Si le juge, et notamment l'avocat général, n'est pas conscient que les fausses notes sont partout dans la partition qu'on lui présente et dont il fait lui-même partie, il n'a aucune chance de faire la part entre le doute et la certitude. Parce que tout est trompeur, à commencer par ses propres sentiments, il faut être infiniment méfiant tant à l'égard du dossier, des acteurs, et de soi-même. Combien ai-je vu d'avocats généraux plonger dans un dossier d'instruction pour en défendre chaque virgule par principe : certes cela rassurre le jury à qui l'on ne doit pas faire porter la mauvaise conscience d'une décision qui ne serait pas pile poil la bonne décision.

Dans l'affaire que vous évoquez, aucune preuve n'a pu être apportée de la culpabilité de Marc Machin puisque ces preuves étaient dans l'impossibilité d'exister. La justice fonctionne alors par goniométrie : un faisceau de charges concordantes qui se trouve être, dans le cas cité, une illusion d'optique. C'est dans ces cas que l'erreur contamine alors tout un dossier.

Ainsi, au-delà de la culture, et parfois, de la certitude du doute, chaque magistrat devrait donc considérer le dossier qu'il construit ou qu'il juge comme un bouillon de culture, un corps malade qui doit inspirer la plus grande méfiance. Au lieu de cela, les magistrats confèrent à leurs dossiers un statut de crédibilité lumineuse, comme si la lumière apportée sur un objet malade abolissait la maladie.

L'institution judiciaire est éventuellement capable d'arbitrer tant bien que mal. Quant à juger, c'est une autre affaire.

Surcouf

Que je sache un aveu n'est pas une preuve et le droit français s'appuie sur la preuve et non l'aveu. Détrompez-moi le cas échéant.

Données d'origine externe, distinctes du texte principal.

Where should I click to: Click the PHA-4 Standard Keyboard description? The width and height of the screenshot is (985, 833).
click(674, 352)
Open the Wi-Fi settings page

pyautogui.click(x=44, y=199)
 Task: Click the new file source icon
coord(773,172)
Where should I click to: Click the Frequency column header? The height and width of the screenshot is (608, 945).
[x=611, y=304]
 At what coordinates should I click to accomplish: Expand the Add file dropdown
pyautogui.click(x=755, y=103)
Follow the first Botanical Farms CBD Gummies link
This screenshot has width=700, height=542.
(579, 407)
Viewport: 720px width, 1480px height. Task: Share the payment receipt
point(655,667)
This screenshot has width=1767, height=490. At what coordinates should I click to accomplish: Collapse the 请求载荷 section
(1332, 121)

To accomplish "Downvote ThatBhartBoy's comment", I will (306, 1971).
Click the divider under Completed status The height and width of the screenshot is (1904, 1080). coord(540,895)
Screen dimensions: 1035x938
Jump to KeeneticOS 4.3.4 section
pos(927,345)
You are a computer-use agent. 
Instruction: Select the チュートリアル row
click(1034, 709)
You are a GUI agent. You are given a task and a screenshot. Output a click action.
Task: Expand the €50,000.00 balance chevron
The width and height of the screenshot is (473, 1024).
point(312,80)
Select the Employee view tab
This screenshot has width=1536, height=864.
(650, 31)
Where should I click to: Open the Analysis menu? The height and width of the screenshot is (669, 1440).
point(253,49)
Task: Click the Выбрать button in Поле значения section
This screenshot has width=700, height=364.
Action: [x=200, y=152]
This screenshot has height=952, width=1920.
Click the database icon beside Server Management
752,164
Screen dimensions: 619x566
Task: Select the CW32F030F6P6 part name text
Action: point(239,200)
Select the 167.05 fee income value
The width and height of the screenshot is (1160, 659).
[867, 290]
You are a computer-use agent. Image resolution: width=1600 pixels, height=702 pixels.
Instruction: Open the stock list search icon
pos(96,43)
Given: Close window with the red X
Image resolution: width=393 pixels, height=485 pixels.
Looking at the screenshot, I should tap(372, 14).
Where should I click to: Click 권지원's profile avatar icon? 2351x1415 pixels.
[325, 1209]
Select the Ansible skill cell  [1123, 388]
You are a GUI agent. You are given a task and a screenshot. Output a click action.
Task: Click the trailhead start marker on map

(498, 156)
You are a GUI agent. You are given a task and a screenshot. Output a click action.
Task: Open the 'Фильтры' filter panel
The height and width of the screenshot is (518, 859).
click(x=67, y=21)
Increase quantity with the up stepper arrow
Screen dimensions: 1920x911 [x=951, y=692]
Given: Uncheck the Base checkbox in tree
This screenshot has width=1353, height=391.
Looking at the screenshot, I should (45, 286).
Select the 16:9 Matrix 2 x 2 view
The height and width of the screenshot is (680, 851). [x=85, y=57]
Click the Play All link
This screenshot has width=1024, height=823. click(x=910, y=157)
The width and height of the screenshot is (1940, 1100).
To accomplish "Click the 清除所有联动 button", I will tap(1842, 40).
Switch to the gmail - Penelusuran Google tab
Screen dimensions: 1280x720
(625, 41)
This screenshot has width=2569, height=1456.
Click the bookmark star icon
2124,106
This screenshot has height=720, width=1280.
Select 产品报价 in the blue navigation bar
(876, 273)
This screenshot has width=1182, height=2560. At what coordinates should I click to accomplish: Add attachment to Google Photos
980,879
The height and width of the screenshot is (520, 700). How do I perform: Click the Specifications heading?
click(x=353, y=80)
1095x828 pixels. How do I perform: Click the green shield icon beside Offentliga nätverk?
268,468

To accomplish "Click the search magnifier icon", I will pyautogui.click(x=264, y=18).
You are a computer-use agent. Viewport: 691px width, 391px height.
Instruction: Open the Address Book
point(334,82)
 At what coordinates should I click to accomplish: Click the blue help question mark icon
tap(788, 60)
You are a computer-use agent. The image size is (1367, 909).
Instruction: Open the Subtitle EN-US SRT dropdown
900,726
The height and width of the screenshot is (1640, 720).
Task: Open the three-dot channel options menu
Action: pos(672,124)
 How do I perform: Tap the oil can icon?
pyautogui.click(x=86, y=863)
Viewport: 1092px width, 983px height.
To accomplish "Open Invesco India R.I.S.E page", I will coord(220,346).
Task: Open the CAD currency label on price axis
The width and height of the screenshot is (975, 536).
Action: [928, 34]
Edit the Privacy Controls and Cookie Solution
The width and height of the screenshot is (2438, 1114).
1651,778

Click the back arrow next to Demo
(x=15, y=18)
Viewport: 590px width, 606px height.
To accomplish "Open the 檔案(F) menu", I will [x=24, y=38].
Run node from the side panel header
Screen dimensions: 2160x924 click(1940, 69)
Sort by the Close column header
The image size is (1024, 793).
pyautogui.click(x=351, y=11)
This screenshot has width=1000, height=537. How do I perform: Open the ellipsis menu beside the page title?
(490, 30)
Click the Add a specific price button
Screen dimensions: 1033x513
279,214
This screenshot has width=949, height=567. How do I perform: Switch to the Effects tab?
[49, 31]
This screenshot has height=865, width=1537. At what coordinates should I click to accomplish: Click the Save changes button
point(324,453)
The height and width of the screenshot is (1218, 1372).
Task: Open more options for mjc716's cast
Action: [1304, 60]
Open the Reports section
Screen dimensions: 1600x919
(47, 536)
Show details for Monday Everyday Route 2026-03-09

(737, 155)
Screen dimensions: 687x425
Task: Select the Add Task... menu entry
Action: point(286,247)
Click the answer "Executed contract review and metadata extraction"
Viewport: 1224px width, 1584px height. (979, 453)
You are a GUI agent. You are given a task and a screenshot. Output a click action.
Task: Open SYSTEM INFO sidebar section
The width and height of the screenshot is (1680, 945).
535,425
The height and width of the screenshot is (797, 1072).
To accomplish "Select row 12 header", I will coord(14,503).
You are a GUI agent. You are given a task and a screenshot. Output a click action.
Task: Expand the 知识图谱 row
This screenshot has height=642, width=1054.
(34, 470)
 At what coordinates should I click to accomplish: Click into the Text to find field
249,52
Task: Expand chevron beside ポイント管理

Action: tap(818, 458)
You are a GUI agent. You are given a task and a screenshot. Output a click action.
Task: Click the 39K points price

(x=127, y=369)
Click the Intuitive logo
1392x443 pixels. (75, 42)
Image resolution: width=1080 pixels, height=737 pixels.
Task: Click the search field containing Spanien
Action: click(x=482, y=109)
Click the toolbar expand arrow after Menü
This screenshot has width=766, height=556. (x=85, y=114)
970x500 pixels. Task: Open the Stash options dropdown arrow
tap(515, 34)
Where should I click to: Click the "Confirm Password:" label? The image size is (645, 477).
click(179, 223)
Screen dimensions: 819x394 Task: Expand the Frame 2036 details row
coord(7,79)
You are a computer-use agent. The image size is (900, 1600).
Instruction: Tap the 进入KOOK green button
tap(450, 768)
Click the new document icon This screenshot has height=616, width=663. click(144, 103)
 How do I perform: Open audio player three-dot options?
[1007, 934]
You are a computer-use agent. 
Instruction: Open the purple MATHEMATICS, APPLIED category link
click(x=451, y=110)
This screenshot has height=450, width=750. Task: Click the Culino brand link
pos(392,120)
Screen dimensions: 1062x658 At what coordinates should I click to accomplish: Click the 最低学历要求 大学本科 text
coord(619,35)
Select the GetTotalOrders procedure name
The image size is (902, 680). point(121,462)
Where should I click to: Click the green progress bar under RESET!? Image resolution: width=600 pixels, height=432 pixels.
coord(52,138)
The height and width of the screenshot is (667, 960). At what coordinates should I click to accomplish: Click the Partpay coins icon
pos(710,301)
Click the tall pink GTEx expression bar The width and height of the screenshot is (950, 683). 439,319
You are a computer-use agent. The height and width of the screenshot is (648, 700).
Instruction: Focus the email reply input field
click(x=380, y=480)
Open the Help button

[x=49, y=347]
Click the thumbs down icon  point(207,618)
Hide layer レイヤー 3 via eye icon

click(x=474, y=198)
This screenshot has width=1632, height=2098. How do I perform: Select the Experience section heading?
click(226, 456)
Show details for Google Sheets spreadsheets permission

Même si un aveu peut aider à l'instruction, il faut des preuves à celle-ci ou des éléments concordants laissant à penser que... pour envoyer quelqu'un au tribunal face aux juges et aux jurés.

Je pense cependant que tous ont failli dans la recherche de la vérité. Pour autant il ne faut point vouer le système aux gémonies et l'agonir de propos déplacés.

Faillir n'est point fauter mais il faudra cependant, ici, s'en assurer.

Le système a failli dans sa recherche du coupable mais comme le fait très justement remarquer monsieur Bilger,
"Et Marc Machin ne nous avait-il pas dit qu'il était l'homme de la situation, celui qui avait tué, celui qui ressemblait au crime".

Je n'accablerai ici personne, ni les enquêteurs ni les juges.
Le traitement de l'humain est à ce point difficile que l'on peut effectivement se tromper même si les personnes en charge de ce dossier ont correctement fait leur métier.

jonniaux claude

Ne faudrait-il pas faire amende honorable et en finir avec la culture de l’aveu tellement importante en France et la remplacer par la culture de la preuve. Avec des gardes à vue de plusieurs jours, sans presque dormir alors que les équipes policières se relaient pour poser les questions, les pressions morales tendant à dire, si tu avoues ce sera moins grave....
L’aveu ne devrait plus devenir qu'un indice sans plus. C’est l'aveu aussi qui fut pour beaucoup responsable d'Outreau.